■ WHAT YOU HAVE TO DO
Could you give these records again with each "This screenshot has" renamed to "The screenshot has" and nothing else changed?

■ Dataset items
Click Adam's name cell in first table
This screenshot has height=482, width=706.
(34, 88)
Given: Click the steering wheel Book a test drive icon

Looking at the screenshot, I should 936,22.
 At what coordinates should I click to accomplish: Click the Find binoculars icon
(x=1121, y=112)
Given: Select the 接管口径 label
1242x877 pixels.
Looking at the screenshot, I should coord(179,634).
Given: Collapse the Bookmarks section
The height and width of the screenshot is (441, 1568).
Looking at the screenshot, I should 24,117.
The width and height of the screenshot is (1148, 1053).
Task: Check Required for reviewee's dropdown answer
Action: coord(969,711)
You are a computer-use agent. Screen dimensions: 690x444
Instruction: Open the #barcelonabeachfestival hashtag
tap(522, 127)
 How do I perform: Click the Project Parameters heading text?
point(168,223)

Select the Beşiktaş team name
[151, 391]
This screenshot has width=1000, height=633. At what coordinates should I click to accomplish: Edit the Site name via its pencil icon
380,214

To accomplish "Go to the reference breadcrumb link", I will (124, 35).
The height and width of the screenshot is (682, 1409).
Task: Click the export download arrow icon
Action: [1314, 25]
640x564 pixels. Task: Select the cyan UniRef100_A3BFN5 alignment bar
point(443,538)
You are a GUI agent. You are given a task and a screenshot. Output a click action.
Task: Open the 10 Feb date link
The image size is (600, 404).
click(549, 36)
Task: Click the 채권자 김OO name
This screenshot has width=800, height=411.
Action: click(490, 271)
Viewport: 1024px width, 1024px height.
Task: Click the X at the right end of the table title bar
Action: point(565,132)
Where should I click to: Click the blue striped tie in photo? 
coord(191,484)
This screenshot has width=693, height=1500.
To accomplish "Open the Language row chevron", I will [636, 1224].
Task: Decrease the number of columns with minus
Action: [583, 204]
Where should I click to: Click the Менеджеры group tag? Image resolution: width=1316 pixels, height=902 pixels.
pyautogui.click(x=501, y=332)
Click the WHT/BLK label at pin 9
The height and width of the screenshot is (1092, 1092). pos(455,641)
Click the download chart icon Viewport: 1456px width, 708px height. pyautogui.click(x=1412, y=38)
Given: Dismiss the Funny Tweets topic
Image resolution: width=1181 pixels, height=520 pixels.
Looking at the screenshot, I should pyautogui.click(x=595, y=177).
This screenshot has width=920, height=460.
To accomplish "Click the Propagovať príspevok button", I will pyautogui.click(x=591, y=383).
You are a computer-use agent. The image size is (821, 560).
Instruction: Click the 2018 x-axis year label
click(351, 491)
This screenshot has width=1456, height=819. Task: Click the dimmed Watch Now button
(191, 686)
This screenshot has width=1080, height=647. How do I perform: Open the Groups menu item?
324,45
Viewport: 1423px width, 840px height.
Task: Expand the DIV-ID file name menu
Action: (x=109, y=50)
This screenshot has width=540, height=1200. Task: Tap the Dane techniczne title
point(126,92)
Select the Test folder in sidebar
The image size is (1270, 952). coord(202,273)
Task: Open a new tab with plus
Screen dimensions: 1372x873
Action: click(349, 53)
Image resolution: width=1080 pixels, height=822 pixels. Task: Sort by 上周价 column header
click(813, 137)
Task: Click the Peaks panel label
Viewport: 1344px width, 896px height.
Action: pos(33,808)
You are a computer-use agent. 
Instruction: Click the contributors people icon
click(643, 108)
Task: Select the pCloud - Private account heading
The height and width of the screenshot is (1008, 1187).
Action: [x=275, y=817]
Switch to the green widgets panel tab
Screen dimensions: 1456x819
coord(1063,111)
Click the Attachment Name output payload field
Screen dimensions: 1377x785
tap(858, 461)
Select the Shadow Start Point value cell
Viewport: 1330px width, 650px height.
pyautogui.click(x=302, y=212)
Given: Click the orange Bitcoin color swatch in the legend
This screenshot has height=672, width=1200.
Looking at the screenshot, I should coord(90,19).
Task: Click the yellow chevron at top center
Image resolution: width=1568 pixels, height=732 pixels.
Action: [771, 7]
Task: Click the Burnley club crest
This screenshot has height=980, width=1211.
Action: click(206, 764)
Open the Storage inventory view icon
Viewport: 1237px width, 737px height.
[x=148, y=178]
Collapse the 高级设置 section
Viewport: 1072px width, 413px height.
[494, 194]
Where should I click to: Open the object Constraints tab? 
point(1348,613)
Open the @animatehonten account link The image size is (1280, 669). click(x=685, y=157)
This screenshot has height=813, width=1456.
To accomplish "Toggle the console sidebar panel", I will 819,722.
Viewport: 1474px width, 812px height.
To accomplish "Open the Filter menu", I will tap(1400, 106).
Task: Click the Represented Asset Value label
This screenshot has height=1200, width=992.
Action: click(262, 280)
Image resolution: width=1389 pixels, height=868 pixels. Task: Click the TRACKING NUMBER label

■ ANSWER BELOW
Click Adam's name cell in first table
The screenshot has height=482, width=706.
(34, 88)
Given: Click the steering wheel Book a test drive icon

Looking at the screenshot, I should 936,22.
 At what coordinates should I click to accomplish: Click the Find binoculars icon
(x=1121, y=112)
Given: Select the 接管口径 label
1242x877 pixels.
Looking at the screenshot, I should coord(179,634).
Given: Collapse the Bookmarks section
The height and width of the screenshot is (441, 1568).
Looking at the screenshot, I should 24,117.
The width and height of the screenshot is (1148, 1053).
Task: Check Required for reviewee's dropdown answer
Action: coord(969,711)
You are a computer-use agent. Screen dimensions: 690x444
Instruction: Open the #barcelonabeachfestival hashtag
tap(522, 127)
 How do I perform: Click the Project Parameters heading text?
point(168,223)

Select the Beşiktaş team name
[151, 391]
The screenshot has width=1000, height=633. At what coordinates should I click to accomplish: Edit the Site name via its pencil icon
380,214

To accomplish "Go to the reference breadcrumb link", I will (124, 35).
The height and width of the screenshot is (682, 1409).
Task: Click the export download arrow icon
Action: [1314, 25]
640x564 pixels. Task: Select the cyan UniRef100_A3BFN5 alignment bar
point(443,538)
You are a GUI agent. You are given a task and a screenshot. Output a click action.
Task: Open the 10 Feb date link
The image size is (600, 404).
click(549, 36)
Task: Click the 채권자 김OO name
The screenshot has width=800, height=411.
Action: click(490, 271)
Viewport: 1024px width, 1024px height.
Task: Click the X at the right end of the table title bar
Action: point(565,132)
Where should I click to: Click the blue striped tie in photo? 
coord(191,484)
The screenshot has width=693, height=1500.
To accomplish "Open the Language row chevron", I will [636, 1224].
Task: Decrease the number of columns with minus
Action: [583, 204]
Where should I click to: Click the Менеджеры group tag? Image resolution: width=1316 pixels, height=902 pixels.
pyautogui.click(x=501, y=332)
Click the WHT/BLK label at pin 9
The height and width of the screenshot is (1092, 1092). pos(455,641)
Click the download chart icon Viewport: 1456px width, 708px height. pyautogui.click(x=1412, y=38)
Given: Dismiss the Funny Tweets topic
Image resolution: width=1181 pixels, height=520 pixels.
Looking at the screenshot, I should pyautogui.click(x=595, y=177).
The screenshot has width=920, height=460.
To accomplish "Click the Propagovať príspevok button", I will pyautogui.click(x=591, y=383).
You are a computer-use agent. The image size is (821, 560).
Instruction: Click the 2018 x-axis year label
click(351, 491)
The screenshot has width=1456, height=819. Task: Click the dimmed Watch Now button
(191, 686)
The screenshot has width=1080, height=647. How do I perform: Open the Groups menu item?
324,45
Viewport: 1423px width, 840px height.
Task: Expand the DIV-ID file name menu
Action: (x=109, y=50)
The screenshot has width=540, height=1200. Task: Tap the Dane techniczne title
point(126,92)
Select the Test folder in sidebar
The image size is (1270, 952). coord(202,273)
Task: Open a new tab with plus
Screen dimensions: 1372x873
Action: click(349, 53)
Image resolution: width=1080 pixels, height=822 pixels. Task: Sort by 上周价 column header
click(813, 137)
Task: Click the Peaks panel label
Viewport: 1344px width, 896px height.
Action: pos(33,808)
You are a computer-use agent. 
Instruction: Click the contributors people icon
click(643, 108)
Task: Select the pCloud - Private account heading
The height and width of the screenshot is (1008, 1187).
Action: [x=275, y=817]
Switch to the green widgets panel tab
Screen dimensions: 1456x819
coord(1063,111)
Click the Attachment Name output payload field
Screen dimensions: 1377x785
tap(858, 461)
Select the Shadow Start Point value cell
Viewport: 1330px width, 650px height.
pyautogui.click(x=302, y=212)
Given: Click the orange Bitcoin color swatch in the legend
The screenshot has height=672, width=1200.
Looking at the screenshot, I should coord(90,19).
Task: Click the yellow chevron at top center
Image resolution: width=1568 pixels, height=732 pixels.
Action: [771, 7]
Task: Click the Burnley club crest
The screenshot has height=980, width=1211.
Action: click(206, 764)
Open the Storage inventory view icon
Viewport: 1237px width, 737px height.
[x=148, y=178]
Collapse the 高级设置 section
Viewport: 1072px width, 413px height.
[494, 194]
Where should I click to: Open the object Constraints tab? 
point(1348,613)
Open the @animatehonten account link The image size is (1280, 669). click(x=685, y=157)
The screenshot has height=813, width=1456.
To accomplish "Toggle the console sidebar panel", I will 819,722.
Viewport: 1474px width, 812px height.
To accomplish "Open the Filter menu", I will tap(1400, 106).
Task: Click the Represented Asset Value label
The screenshot has height=1200, width=992.
Action: click(262, 280)
Image resolution: width=1389 pixels, height=868 pixels. Task: Click the TRACKING NUMBER label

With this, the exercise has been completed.